EXERCISE OBJECTIVE:
Can you reproduce, word for word, the passage of the article on The Witch below, from "The Devil Isn't" up to and including "a modern classic."?

TEXT SECTION:
- - - - - - -

The Devil Isn't The Scariest Thing About The Witch
Writer/director Robert Eggers came out swinging onto the horror scene with his debut film The Witch (famously stylized as The VVitch), which debuted at Sundance in 2015 before getting a wide release in 2016. Critics ate the movie up, earning it a 91 percent fresh rating on Rotten Tomatoes (including a Golden Tomato Award for Best Horror Movie 2016) and an 83 Metascore. It scooped up an impressive number of award wins and even more nominations at film festivals all over. Sure, general audience reaction was a little more mixed, but that's to be expected for a movie whose terror is more insidious, creepy, and slow than loud and crowd-pleasing. For horror fans, though, the film is rightly considered a modern classic.
The plot of The Witch focuses on the trials and tribulations of a family of Puritan separatists who find themselves removed from their community following an unspecified religious dispute. They make a new home on the edge of the wilderness, within which dwells their greatest fear: a witch, and with her, presumably the capital-D Devil. Eldest daughter Thomasin loses her infant sibling in a game of peekaboo gone about as catastrophically wrong as possible, and everything is downhill from there. But if the Devil is the Puritans' greatest fear, should he be ours? Is it the goat? Okay, but what about that bird? Or something else? (The rabbit?)
Wouldst thou like to live spoiler-free? Then proceed with caution because what follows is a discussion of the entirety of The Witch, delicious end and all.
G.O.A.T.
While the 20th century is replete with iconic movie monsters and killers, from Dracula and Wolfman to Michael Myers and Jason Voorhees to Pinhead and Ghostface, the 21st century has provided a relative dearth of instantly recognizable horror icons. There are a few, however, including the Babadook, the new version of Pennywise, uhhh, maybe the Cheddar Goblin? Otherwise it's mostly a lot (like, a lot a lot) of zombies and then evil abstract concepts or haunted VHS tapes or whatever. And then there's that huge, 210-pound, black-haired, bucking billy goat that looms over the family farm in The Witch: Black Phillip, who according to the family's young twins has a crown growing out of his head and who gets to utter the film's most quotable line, "Wouldst thou like to live deliciously?"
The Hollywood Reporter, in a piece that gives the whole scoop on Charlie, the all-too-real goat who portrays Black Phillip, claims "there's an argument to be made that Black Phillip's popularity has eclipsed that of the movie itself." In the absence of official merch featuring the hircine incarnation of the Devil, a huge market of unofficial merch exploded on sites like Etsy, as documented by The Witch's own distributor, A24. There's little question that Black Phillip is the film's star, its most ominous presence, and — apart from maybe Anya Taylor-Joy's large and expressive eyes — maybe its most indelible image. But when all is said and done, is this goat (and the suave pirate Devil he turns into) really what's supposed to give us nightmares?

- - - - - - -

DATA RECORDS:
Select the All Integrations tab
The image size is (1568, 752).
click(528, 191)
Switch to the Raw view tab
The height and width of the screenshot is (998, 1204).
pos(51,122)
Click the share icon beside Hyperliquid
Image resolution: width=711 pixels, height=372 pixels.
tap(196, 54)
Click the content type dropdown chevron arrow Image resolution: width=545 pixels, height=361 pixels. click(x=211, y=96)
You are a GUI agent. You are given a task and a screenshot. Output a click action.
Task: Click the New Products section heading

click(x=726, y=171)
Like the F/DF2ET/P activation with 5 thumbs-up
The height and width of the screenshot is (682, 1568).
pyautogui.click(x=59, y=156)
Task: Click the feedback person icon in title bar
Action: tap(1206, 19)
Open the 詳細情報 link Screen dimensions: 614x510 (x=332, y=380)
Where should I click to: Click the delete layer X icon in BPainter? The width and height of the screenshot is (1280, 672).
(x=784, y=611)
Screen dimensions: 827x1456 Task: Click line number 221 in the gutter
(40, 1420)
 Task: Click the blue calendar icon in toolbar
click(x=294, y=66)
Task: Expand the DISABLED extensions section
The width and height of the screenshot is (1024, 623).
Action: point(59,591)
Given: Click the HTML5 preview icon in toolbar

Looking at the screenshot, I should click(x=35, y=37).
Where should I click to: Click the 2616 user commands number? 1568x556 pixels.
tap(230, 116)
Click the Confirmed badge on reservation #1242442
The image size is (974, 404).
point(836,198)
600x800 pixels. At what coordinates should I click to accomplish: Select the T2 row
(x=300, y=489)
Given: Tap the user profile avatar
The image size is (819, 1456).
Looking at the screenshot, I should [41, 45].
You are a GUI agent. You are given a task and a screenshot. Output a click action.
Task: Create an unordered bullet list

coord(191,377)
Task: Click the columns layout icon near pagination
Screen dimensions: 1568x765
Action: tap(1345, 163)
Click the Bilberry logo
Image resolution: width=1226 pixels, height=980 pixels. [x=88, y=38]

- - - - - - -

SOLUTION FOR THIS EXERCISE:
The Devil Isn't The Scariest Thing About The Witch
Writer/director Robert Eggers came out swinging onto the horror scene with his debut film The Witch (famously stylized as The VVitch), which debuted at Sundance in 2015 before getting a wide release in 2016. Critics ate the movie up, earning it a 91 percent fresh rating on Rotten Tomatoes (including a Golden Tomato Award for Best Horror Movie 2016) and an 83 Metascore. It scooped up an impressive number of award wins and even more nominations at film festivals all over. Sure, general audience reaction was a little more mixed, but that's to be expected for a movie whose terror is more insidious, creepy, and slow than loud and crowd-pleasing. For horror fans, though, the film is rightly considered a modern classic.